**Extracted text:**
Start of Block
‘Unshrunk’ Review: The Toll of the Treatment

After years being medicated for mental health problems, one patient began to suspect the cause of her suffering could be found in the drugs themselves.

Excerpt – she [author of “Unshrunk: A Story of Psychiatric Treatment Resistance” Laura Delano] encountered Robert Whitaker’s 2010 book, “Anatomy of an Epidemic: Magic Bullets, Psychiatric Drugs, and the Astonishing Rise of Mental Illness in America.” The question Mr. Whitaker asked was simple: How is it possible that rates of mental illness have skyrocketed in parallel with the development of so many supposedly groundbreaking psychiatric drugs? Mr. Whitaker’s book forced Ms. Delano to pose a question that had never before occurred to her. “What if it wasn’t treatment-resistant mental illness that had been sending me ever deeper into the depths of despair and dysfunction, but the treatment itself?”

The decision to try life without psychiatric medication was not easy. Ms. Delano navigated the struggle in a state of anxiety that often veered close to panic. She worried that she would kill herself, that she would fall apart, that the doctors were right and her condition really was incurable, manageable only by pills and therapy. She also struggled to understand her inner life in a language other than that of biological psychiatry. So accustomed was she to conceptualizing her thoughts and behavior as symptoms of psychiatric diagnoses that it was difficult for her to imagine they could be described any other way.

[..] Her experience is depressingly commonplace in 21st-century America, as are the “solutions” she was offered. Yet only rarely are these struggles described with such insight and self-awareness. Ms. Delano writes with a natural feel for the rhythm of a well-crafted sentence. She could have chosen to write a polemic against the mental-health system, but she didn’t. “There is no ‘antimedication’ or ‘antipsychiatry’ moral to this story,” she writes. “I know that many people feel helped by psychiatric drugs, especially when they’re used in the short term.” Although her experience has left Ms. Delano skeptical of biological psychiatry, her descriptions of the psychiatric literature are reasonable and well-informed.

By the time Ms. Delano finished writing “Unshrunk,” it had been 14 years since she last took a psychiatric drug. By almost any measure, her life since then has taken a dramatic turn for the better. Today she is a happily married professional, the mother of a child and stepmother to another. Does this mean that Ms. Delano was misdiagnosed or mistreated? She insists that no, she wasn’t. Nor was she overmedicated. Everything that was done for her was done properly and by the book. Her psychiatric treatment was well within the standard of care—yet she has been far better off after deciding to reject it. As she writes, “I was once mentally ill, and now I’m not.”
End of Block
**Supplied material:**
Start of Block
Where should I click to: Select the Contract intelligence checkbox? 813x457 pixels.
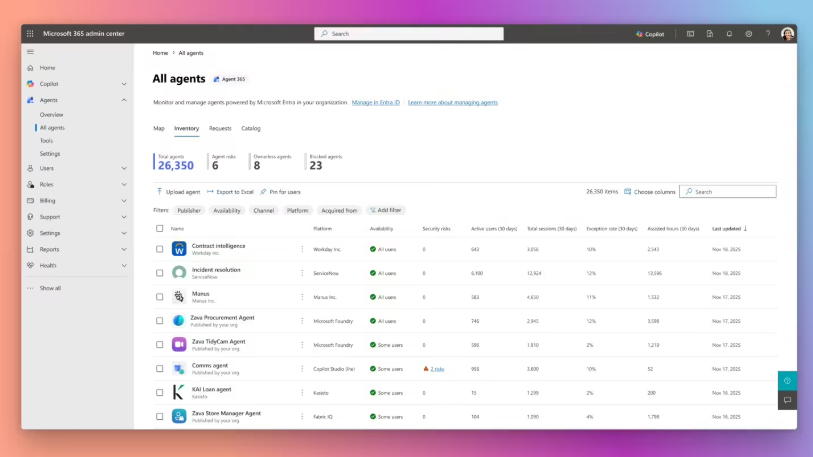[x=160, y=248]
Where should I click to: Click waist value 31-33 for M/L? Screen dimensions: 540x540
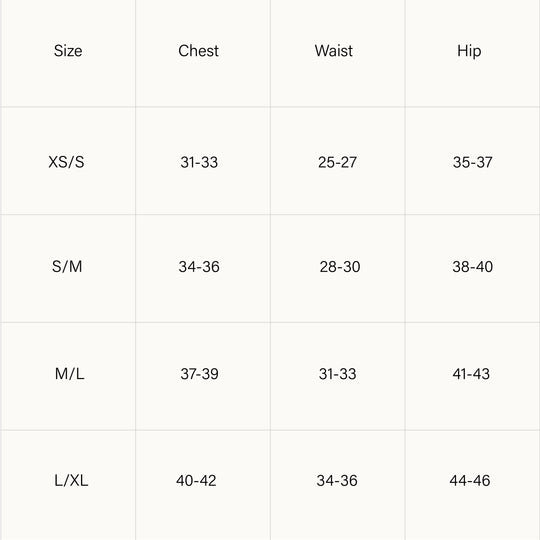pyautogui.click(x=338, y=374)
End of Block
Start of Block
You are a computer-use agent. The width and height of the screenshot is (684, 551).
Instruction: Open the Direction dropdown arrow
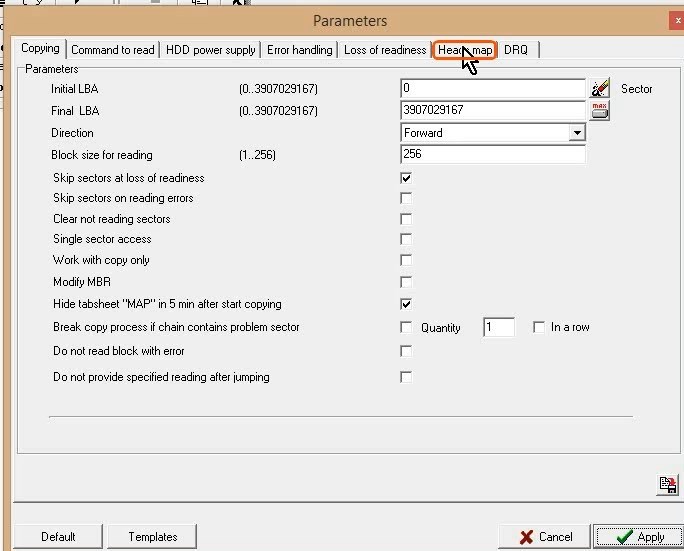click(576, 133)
End of Block
**Using the information:**
1 - From the review of "Unshrunk," copy the stretch from "The decision to" through "any other way." word for word.
2 - According to the review of "Unshrunk," what did Ms. Delano worry about when she decided to try life without psychiatric medication? List each worry.

**Exercise solutions:**
1 -
The decision to try life without psychiatric medication was not easy. Ms. Delano navigated the struggle in a state of anxiety that often veered close to panic. She worried that she would kill herself, that she would fall apart, that the doctors were right and her condition really was incurable, manageable only by pills and therapy. She also struggled to understand her inner life in a language other than that of biological psychiatry. So accustomed was she to conceptualizing her thoughts and behavior as symptoms of psychiatric diagnoses that it was difficult for her to imagine they could be described any other way.

2 -
- That she would kill herself
- That she would fall apart
- That the doctors were right and her condition really was incurable, manageable only by pills and therapy